You can’t tell from this photograph, but this is a nearly life-size replica of the Polar Express, from the children’s book by Chris Van Allsburg and the movie by the same name. And you may not be able to tell this, either – it’s made out of gingerbread. It is sitting in the main lobby of the Samoset Resort in Rockport.

Three chefs spent roughly 80 hours combined to build the train, which was a little easier than last year’s project (a gingerbread light house), according to executive sous-chef Eric Hansen; he worked on it with his wife, pastry chef Lorraine Willever-Hansen, and executive chef Tim Pierce. The chefs have been sculpting gingerbread at the resort every Christmas for about a decade; five years ago, they got more ambitious, and the gingerbread pieces started to get bigger.

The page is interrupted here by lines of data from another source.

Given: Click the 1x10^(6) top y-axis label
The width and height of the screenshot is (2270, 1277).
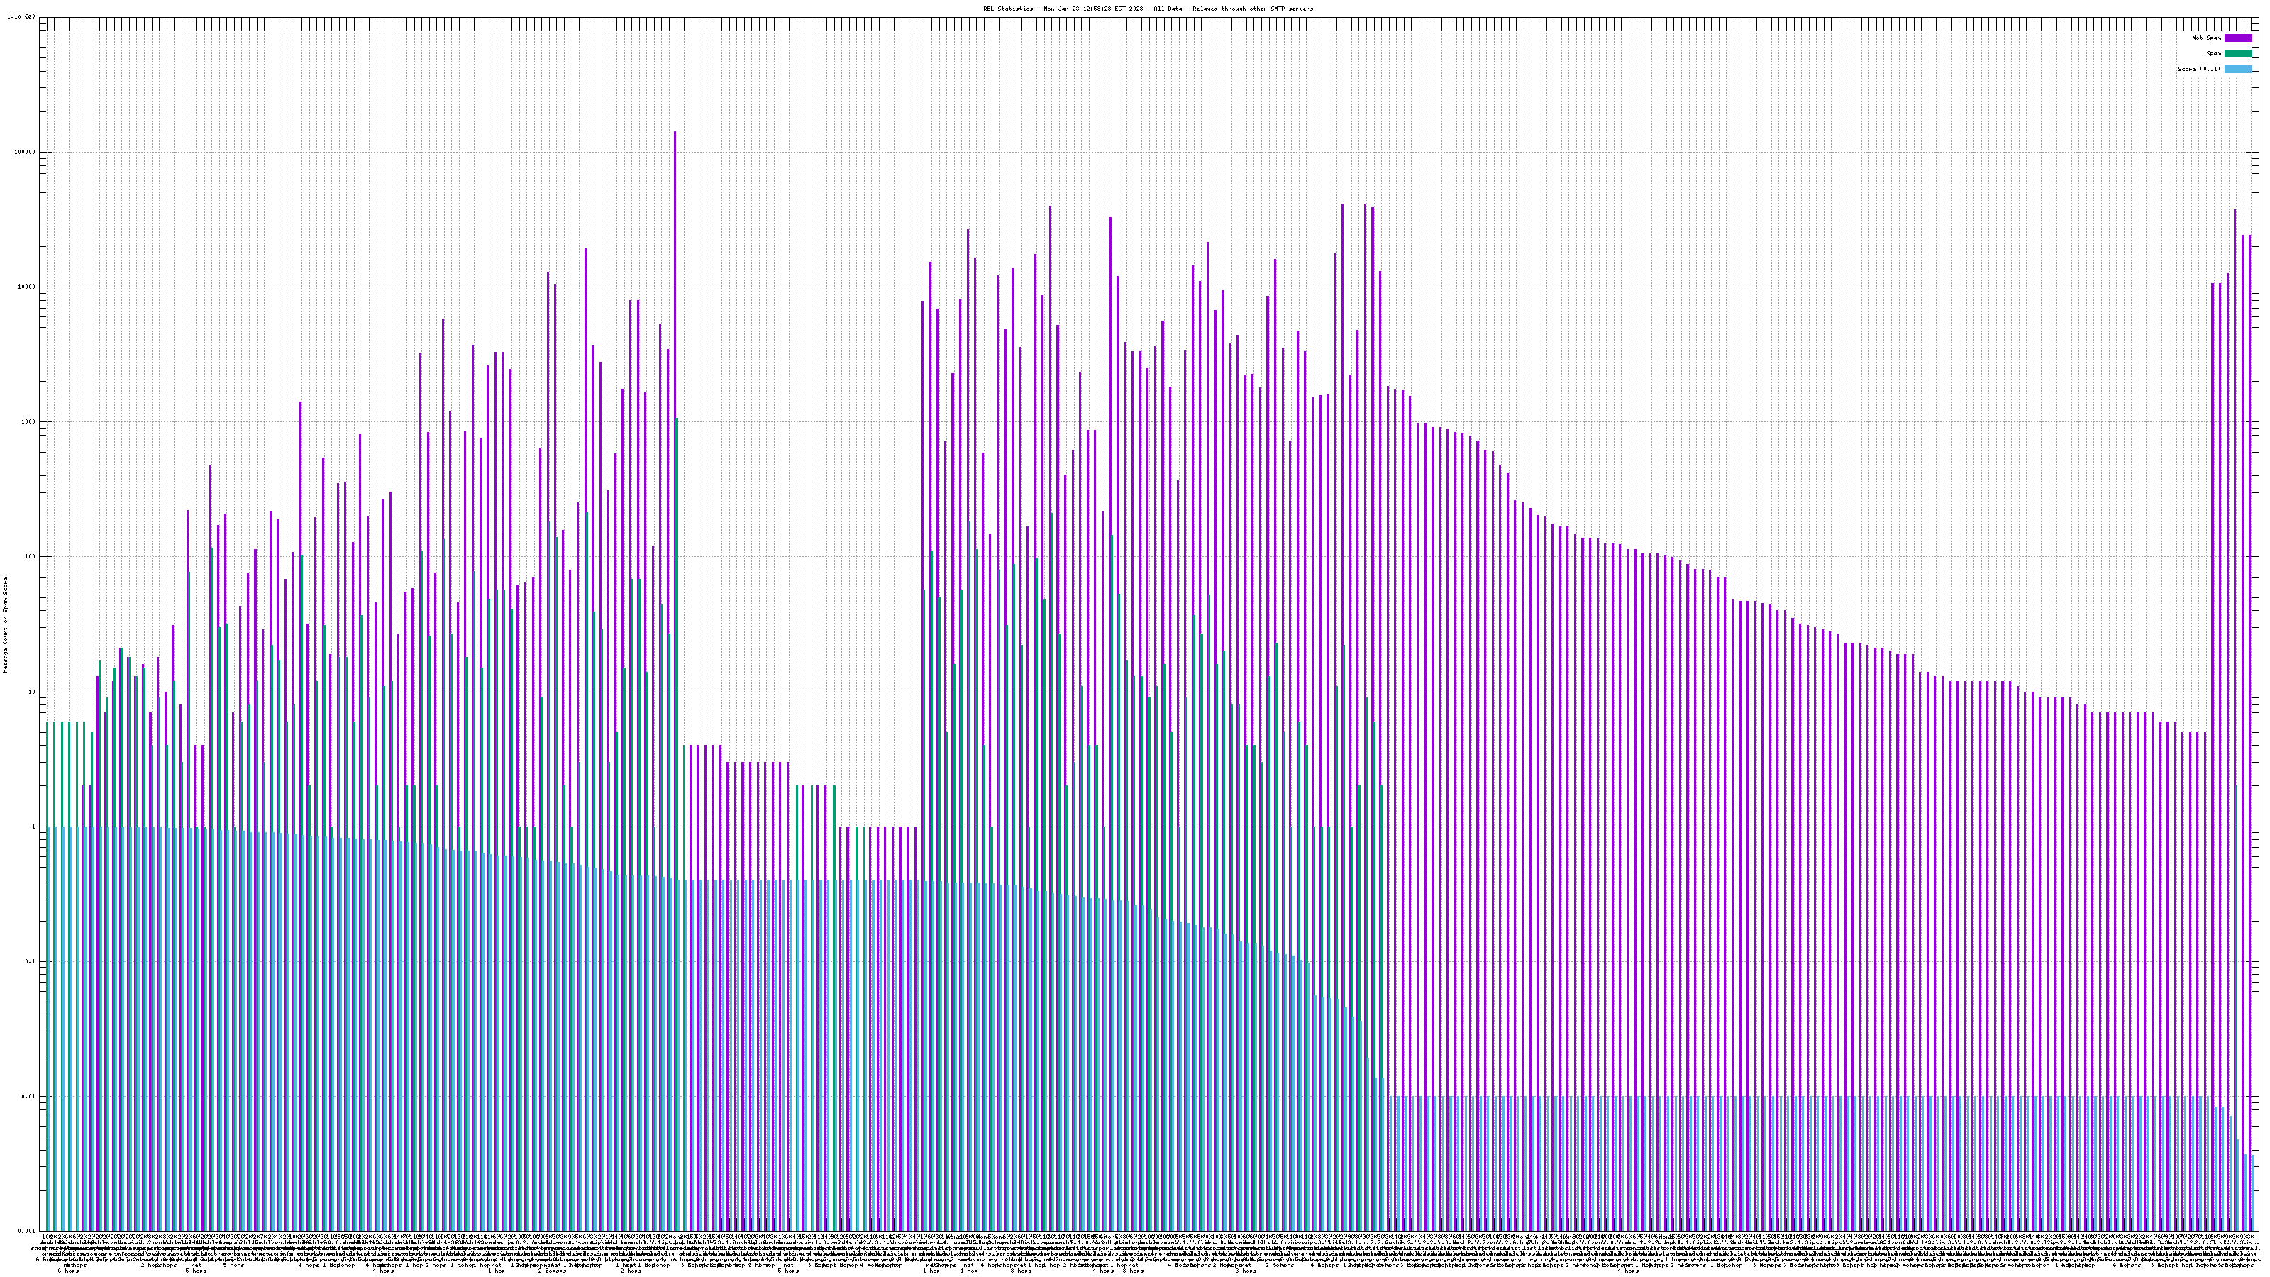Looking at the screenshot, I should pyautogui.click(x=21, y=17).
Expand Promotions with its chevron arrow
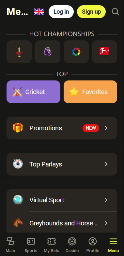 (x=106, y=128)
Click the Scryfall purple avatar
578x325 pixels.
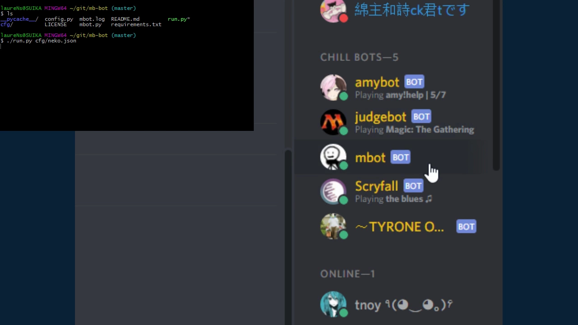[x=333, y=191]
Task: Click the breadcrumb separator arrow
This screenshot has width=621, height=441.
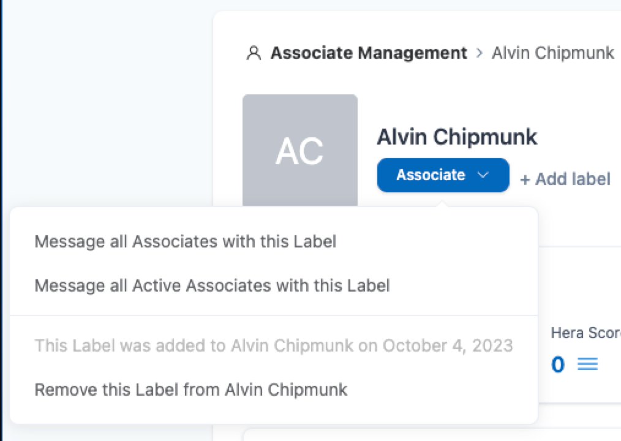Action: point(480,53)
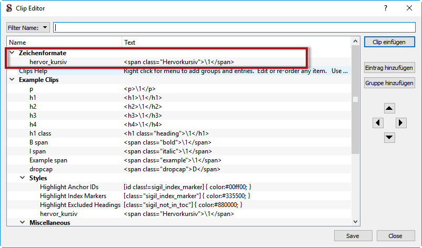Image resolution: width=422 pixels, height=248 pixels.
Task: Collapse the Example Clips group
Action: tap(12, 80)
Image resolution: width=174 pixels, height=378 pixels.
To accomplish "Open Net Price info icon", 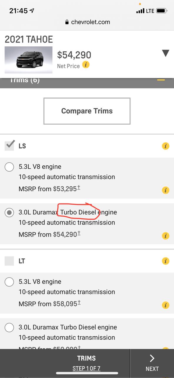I will pos(86,64).
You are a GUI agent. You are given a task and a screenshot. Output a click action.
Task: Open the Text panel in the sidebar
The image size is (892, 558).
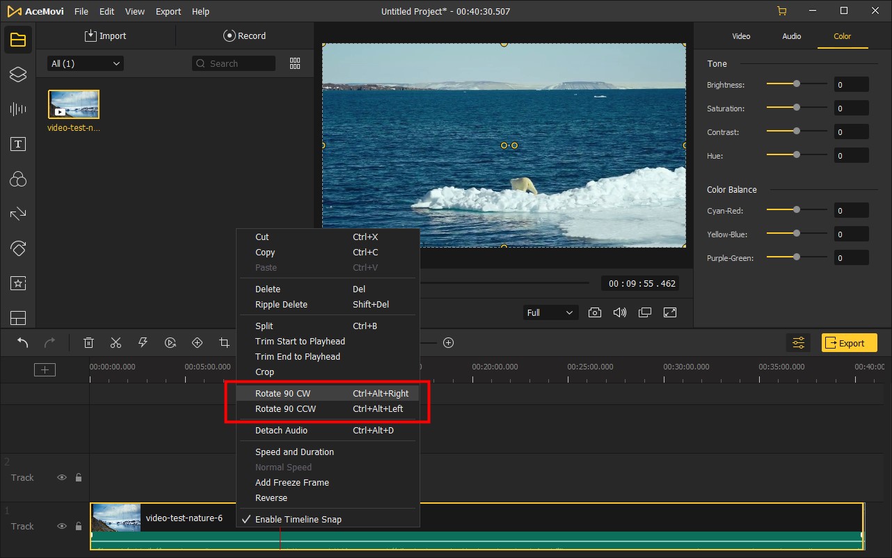18,144

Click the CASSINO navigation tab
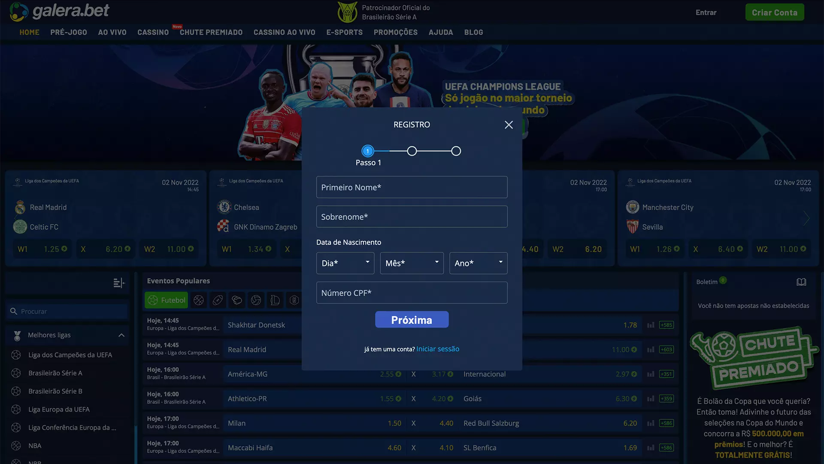pos(153,32)
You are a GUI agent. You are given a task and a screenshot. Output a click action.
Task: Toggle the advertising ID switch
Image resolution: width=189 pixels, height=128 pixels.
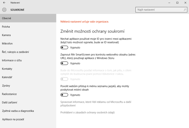pos(64,48)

“This is the first one that people can actually climb on,” Hansen said. “The tricky part was making it sturdy enough to withstand a lot of footsteps.” That’s done with wood framing. “As hard as a cookie is,” Hansen explained, “it’s still a cookie.” The gingerbread isn’t meant for eating – “No! No! Definitely not!” But try telling that to young visitors. The chefs baked extra gingerbread in order to “re-side it if you will, as (the display) went on, since there were a couple of bite marks here and there,” he said.

To see the gingerbread Polar Express (and the smoke machine and gingerbread tunnel, too), visit the main lobby of the Samoset Resort on the Ocean, 222 Warrenton St., through early January. But no need to mourn the train’s departure with the end of the holidays. Because in mid-January, Samoset chefs will carve a massive bar out of ice, and invite visitors to sidle up to it, plant themselves on its ice stools, and order drinks served, naturally, in glasses carved of ice.